京橋譲り、四谷とり仟の五本丼

家の近所を散歩しながら昼食にする。
「とり仟」という店を選びます。新宿御苑、四谷三丁目、曙橋という地下鉄の3つの駅のどこから歩いても等距離という、つまり陸の孤島のような場所。
京橋に「伊勢廣」という焼き鳥の老舗専門店がある。
そこでずっと働いていた人が独立をして作ったお店。
1年ほど前に開店。こういう場所で商売するのはむつかしいだろう…、と心配したけどほどよく繁盛している様子。なんだかちょっとホッとします。
開店と同時にきたらさすがに最初はひっそり静か。ただ12時ちょっと前から徐々に近所のオフィスの人たちが来てにぎやかになる。
まずサラダ。それから漬物。パリパリに冷えたレタスの葉っぱが甘くみずみずしくておいしいランチの予感をさせる。

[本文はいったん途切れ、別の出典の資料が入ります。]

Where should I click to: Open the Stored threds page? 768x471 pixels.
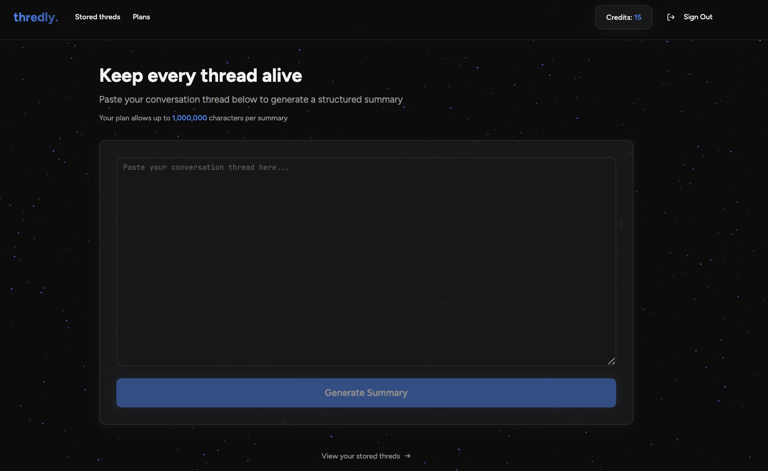click(98, 17)
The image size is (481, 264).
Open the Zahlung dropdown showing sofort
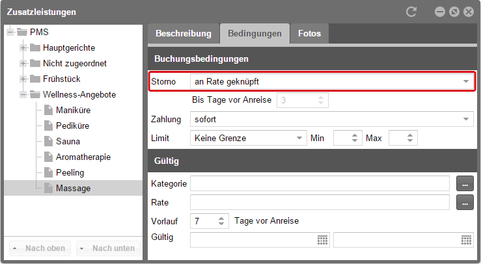point(331,119)
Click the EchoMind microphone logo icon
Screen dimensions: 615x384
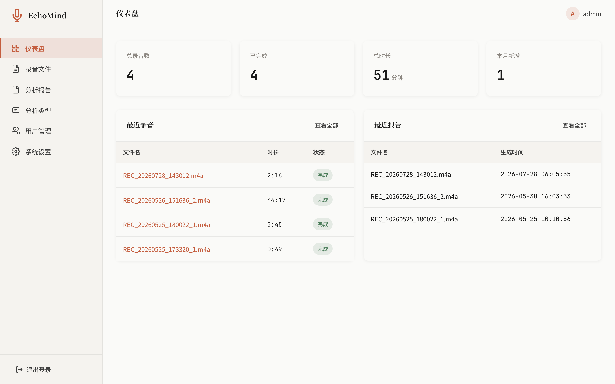pos(17,15)
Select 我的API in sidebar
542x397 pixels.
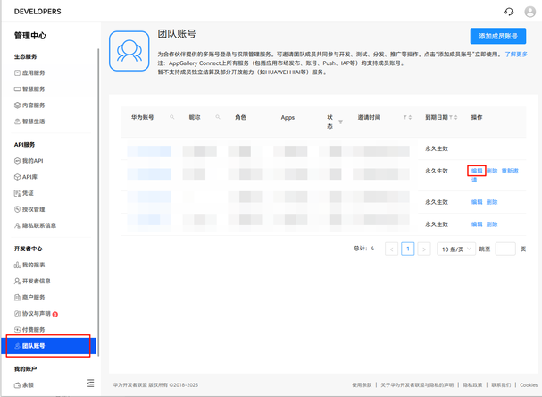(x=32, y=160)
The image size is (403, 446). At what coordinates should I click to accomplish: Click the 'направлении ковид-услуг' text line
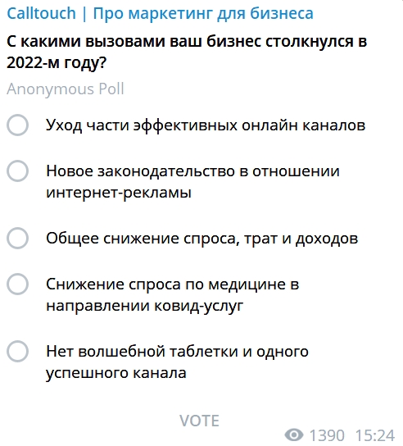click(x=145, y=306)
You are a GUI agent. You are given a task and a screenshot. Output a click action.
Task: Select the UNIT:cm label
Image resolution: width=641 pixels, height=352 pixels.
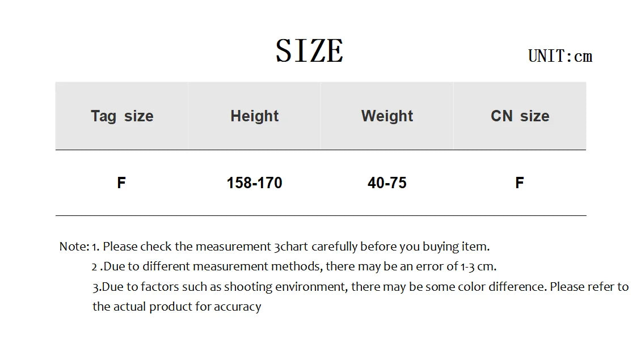click(x=560, y=56)
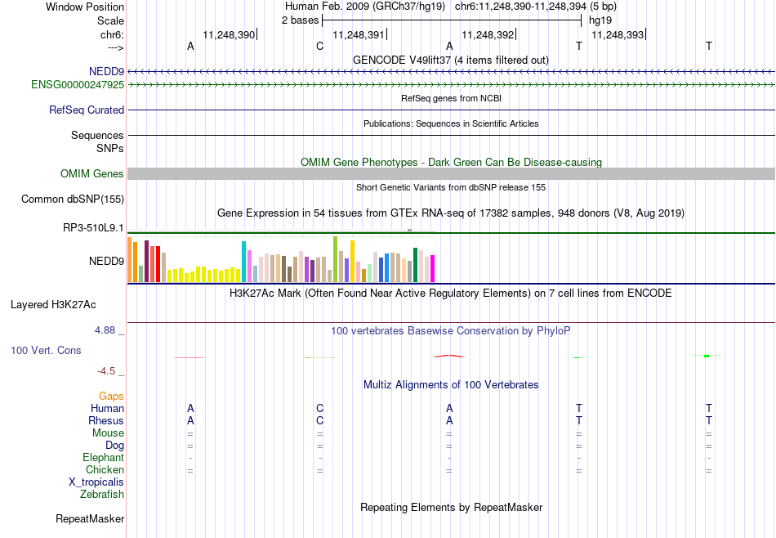Select the RefSeq Curated track label
This screenshot has height=538, width=776.
[x=87, y=110]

昼のメニューは丼、あるいは定食で串の本数で値段が決まる。
京橋の伊勢廣と同じスタイル。
ただお値段は御苑価格とでもいいますか、若干手頃なところがうれしい。
注文すると厨房の中が慌ただしくなり、焼き場に煙があがってみえる。それもかなり盛大に、もうもうもくもく白い煙で向こうが見えなくなっちゃうほど。
おいしい香りがやってきて、お腹がグーッ。そこにスープがやってくる。鶏ガラを丁寧に炊いて作ったクリアなスープ。キレイな脂がぽつりぽつりと表面に浮かび他には三つ葉が浮かんでるだけ。とてもシンプル。おいしい匂いが湯気と一緒に鼻をくすぐる。

いい意味で、鶏ガラらしくないスープ。
調味料は塩だけという素直な味で、鶏の匂いがきつくない。
セロリの香りが鶏の匂いを封じ込め、サラサラ飲める。鶏の匂いを中和させるのに生姜を使うことが一般的で、けれどセロリ。
どこか洋風スープな感じでオモシロイ。

クセの強い鶏の匂いは苦手なんです。
匂いだけじゃなく、肉の硬さや脂の風味も好きじゃない。
だから鶏にこだわった焼き鳥屋さんはそのこだわりがありがた迷惑になっちゃうことがままあって、だから焼鳥専門店にはあまり行かない。
でもこのお店。あるいは京橋の伊勢廣さんもそうだけど、鶏らしくない鶏肉料理を味わうことができてウレシイ。ちょっとへんな褒め方だけどしょうがない(笑)。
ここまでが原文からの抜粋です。